# START OF Dataset excerpts

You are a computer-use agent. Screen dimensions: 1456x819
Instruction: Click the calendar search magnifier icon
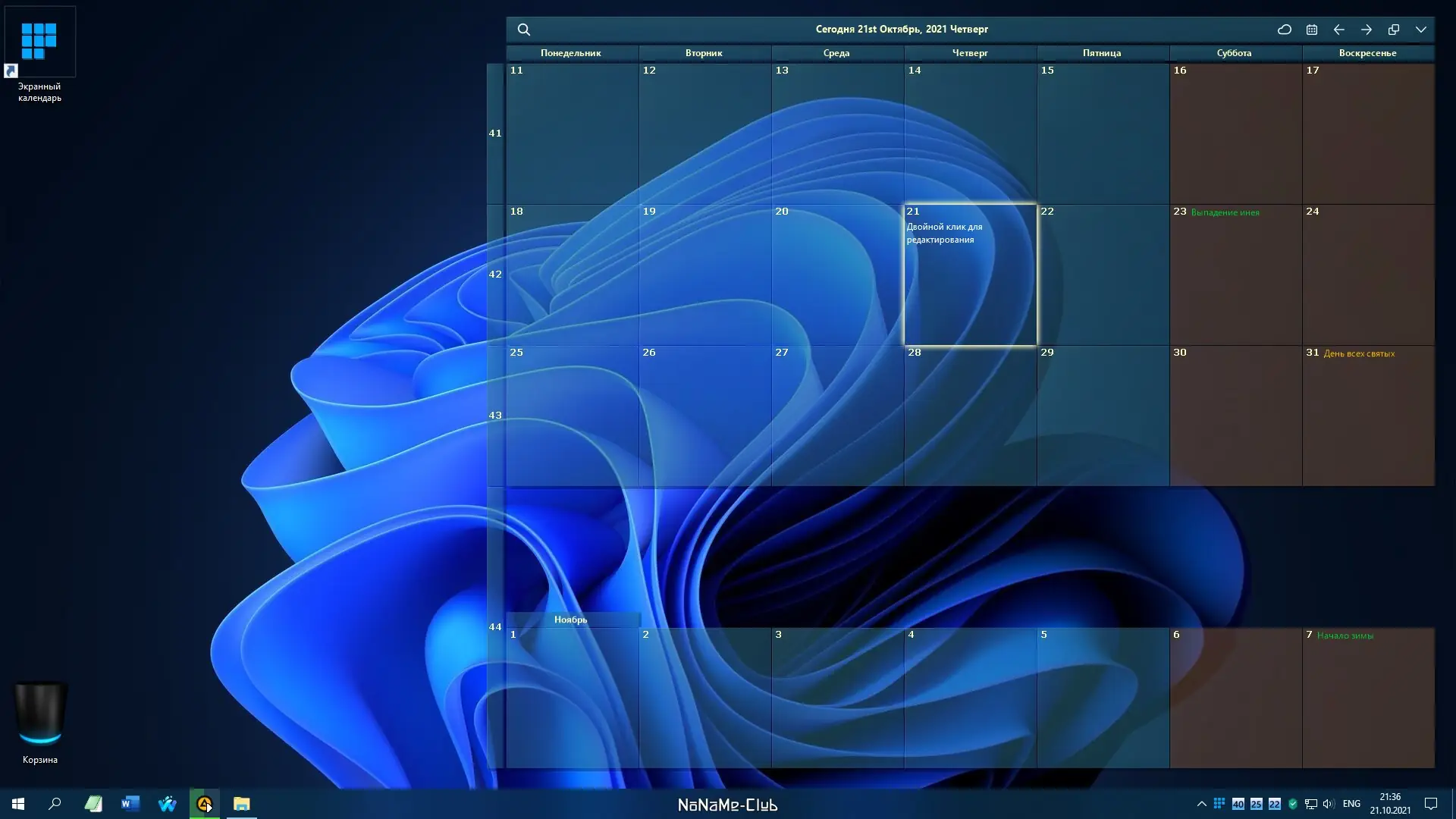tap(524, 30)
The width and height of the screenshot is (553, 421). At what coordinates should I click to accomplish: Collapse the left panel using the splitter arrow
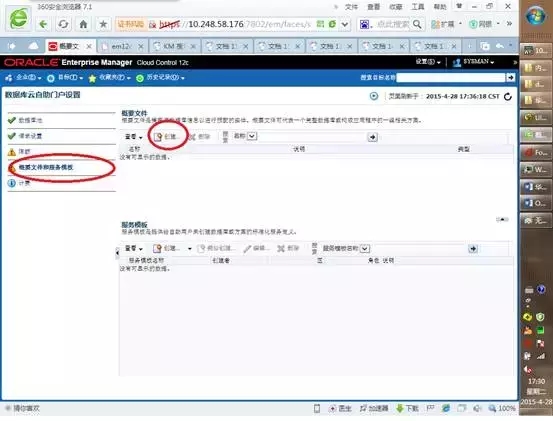[x=117, y=252]
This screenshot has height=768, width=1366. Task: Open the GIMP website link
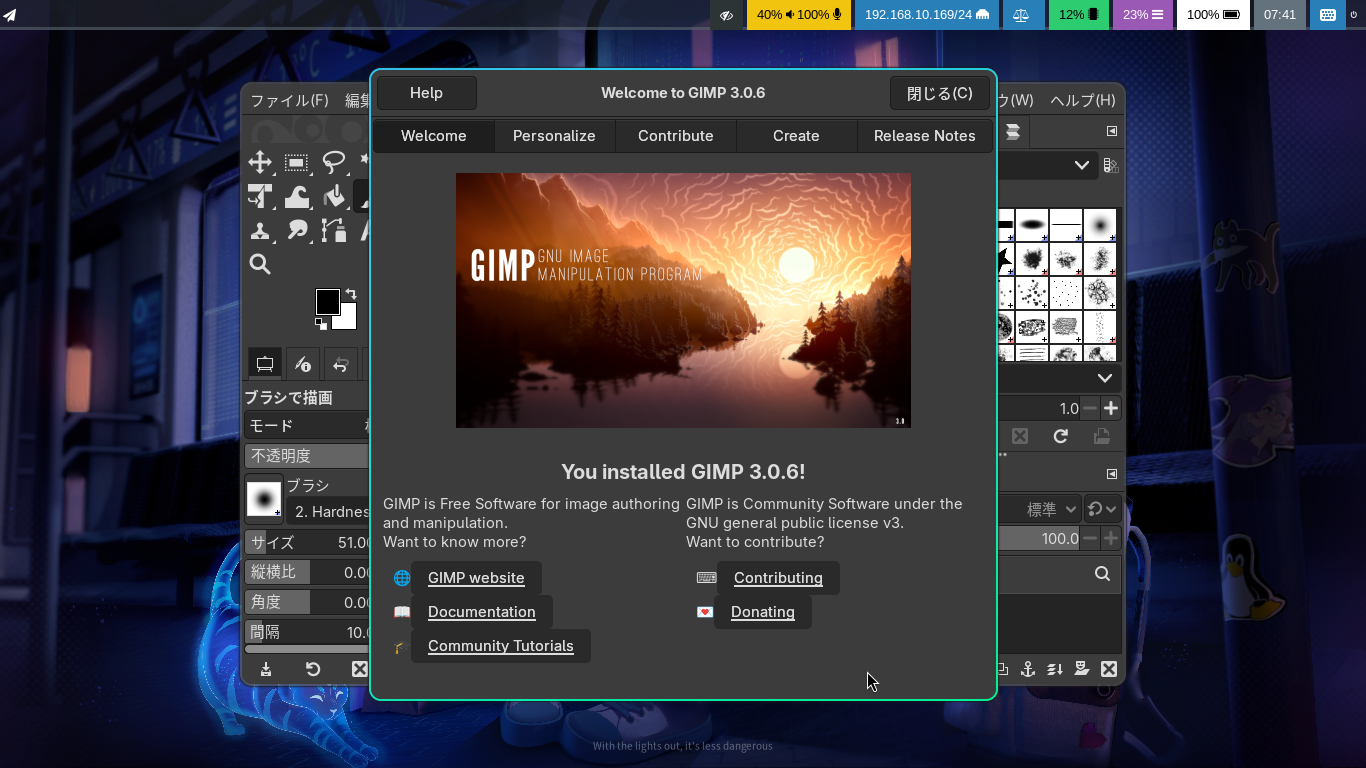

# END OF Dataset excerpts

The task: Rewrite every entry above as a numbered list with one line per item, skipping blank lines and leaving out the pictures.

Response for this exercise:
1. You are a computer-use agent. Screen dimensions: 1456x819
2. Instruction: Click the calendar search magnifier icon
3. tap(524, 30)
4. The width and height of the screenshot is (553, 421). At what coordinates should I click to accomplish: Collapse the left panel using the splitter arrow
5. [x=117, y=252]
6. This screenshot has height=768, width=1366. Task: Open the GIMP website link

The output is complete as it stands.